- _ABOUT THIS EXERCISE_
The answer must be a single number: the count of lines below that contain the string "computer".

- _DATA RECORDS_
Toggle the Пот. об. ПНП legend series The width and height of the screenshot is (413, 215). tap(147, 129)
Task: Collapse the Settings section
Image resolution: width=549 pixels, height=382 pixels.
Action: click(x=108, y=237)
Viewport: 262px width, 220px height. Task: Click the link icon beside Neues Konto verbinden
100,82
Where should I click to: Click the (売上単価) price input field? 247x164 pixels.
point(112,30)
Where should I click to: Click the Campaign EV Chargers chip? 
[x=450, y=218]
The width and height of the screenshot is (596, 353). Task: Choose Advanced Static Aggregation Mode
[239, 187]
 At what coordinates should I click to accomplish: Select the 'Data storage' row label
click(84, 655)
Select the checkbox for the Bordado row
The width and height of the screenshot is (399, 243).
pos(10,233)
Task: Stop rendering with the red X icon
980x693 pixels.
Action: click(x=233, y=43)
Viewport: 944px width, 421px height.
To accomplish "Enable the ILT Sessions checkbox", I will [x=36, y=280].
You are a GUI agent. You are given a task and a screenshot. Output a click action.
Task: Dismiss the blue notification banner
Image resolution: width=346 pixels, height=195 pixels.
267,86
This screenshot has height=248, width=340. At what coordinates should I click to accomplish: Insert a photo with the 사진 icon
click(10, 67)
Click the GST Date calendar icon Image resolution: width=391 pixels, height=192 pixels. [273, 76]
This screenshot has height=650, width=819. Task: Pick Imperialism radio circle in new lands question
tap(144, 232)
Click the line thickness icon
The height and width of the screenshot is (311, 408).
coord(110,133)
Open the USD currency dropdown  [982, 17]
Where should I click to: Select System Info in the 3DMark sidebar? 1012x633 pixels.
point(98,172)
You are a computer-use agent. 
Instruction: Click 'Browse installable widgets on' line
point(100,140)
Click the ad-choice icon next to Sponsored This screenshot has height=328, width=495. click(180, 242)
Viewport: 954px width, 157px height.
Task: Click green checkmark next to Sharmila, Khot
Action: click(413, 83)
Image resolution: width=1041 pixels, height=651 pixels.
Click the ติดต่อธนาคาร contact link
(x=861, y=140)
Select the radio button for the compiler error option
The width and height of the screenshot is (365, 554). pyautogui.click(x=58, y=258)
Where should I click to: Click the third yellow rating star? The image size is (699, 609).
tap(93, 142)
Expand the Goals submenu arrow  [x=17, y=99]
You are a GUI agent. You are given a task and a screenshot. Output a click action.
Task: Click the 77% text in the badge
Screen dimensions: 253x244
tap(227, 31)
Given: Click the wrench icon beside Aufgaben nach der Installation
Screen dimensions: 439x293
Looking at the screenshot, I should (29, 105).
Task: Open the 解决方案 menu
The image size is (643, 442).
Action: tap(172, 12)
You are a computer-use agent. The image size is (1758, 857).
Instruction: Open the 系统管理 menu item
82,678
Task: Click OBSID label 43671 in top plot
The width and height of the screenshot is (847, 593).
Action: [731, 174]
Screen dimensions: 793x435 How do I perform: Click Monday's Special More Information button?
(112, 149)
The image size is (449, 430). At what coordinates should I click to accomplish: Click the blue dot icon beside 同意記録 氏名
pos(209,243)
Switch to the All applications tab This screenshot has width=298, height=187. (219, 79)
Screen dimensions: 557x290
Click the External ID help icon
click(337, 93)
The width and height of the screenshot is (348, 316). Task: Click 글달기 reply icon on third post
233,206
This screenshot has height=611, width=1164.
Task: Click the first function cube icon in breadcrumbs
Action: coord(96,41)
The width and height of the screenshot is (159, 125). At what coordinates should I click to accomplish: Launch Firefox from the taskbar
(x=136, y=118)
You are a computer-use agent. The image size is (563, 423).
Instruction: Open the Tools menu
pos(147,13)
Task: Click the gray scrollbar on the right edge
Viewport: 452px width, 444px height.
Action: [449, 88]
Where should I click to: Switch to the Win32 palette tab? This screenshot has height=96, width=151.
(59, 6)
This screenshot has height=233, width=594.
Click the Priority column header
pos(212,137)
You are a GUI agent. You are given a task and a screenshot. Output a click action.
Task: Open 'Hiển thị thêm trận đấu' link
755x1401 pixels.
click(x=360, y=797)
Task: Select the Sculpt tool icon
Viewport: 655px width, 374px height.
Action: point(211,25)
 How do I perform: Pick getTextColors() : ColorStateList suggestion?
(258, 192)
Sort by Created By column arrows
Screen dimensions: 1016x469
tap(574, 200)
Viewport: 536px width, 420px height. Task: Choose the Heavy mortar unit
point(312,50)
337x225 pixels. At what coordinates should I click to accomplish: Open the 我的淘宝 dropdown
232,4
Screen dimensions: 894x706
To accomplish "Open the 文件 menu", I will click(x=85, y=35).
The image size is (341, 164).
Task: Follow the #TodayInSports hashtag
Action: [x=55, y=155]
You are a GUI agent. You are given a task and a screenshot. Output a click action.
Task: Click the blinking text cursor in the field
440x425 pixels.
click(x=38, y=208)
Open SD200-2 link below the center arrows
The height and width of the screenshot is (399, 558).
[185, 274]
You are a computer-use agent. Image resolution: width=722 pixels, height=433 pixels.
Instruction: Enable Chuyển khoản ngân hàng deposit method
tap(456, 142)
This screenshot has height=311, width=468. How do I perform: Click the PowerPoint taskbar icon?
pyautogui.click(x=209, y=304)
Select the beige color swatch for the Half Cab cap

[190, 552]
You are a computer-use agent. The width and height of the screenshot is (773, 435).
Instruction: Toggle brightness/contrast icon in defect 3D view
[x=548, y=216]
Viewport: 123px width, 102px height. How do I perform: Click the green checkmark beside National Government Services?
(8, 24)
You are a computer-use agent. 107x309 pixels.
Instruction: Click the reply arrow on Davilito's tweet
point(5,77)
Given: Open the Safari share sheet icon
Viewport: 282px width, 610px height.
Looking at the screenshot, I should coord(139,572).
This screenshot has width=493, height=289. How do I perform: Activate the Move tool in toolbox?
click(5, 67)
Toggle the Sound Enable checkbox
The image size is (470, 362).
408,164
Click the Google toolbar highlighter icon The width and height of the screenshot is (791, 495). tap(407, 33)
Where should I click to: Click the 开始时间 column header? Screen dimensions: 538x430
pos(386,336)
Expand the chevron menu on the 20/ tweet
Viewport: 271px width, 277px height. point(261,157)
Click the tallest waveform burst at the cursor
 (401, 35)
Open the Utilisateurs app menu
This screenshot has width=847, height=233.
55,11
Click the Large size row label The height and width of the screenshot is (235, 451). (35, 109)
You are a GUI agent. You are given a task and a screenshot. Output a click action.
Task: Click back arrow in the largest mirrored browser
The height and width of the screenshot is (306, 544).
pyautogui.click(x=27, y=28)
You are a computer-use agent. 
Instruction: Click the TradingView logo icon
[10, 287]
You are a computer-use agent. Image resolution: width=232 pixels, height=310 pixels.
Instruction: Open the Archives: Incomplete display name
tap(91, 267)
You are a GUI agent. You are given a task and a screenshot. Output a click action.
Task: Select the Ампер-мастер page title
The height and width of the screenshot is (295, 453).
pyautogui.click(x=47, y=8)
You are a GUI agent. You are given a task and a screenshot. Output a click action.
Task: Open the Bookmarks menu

- _ANSWER FOR THIS EXERCISE_
8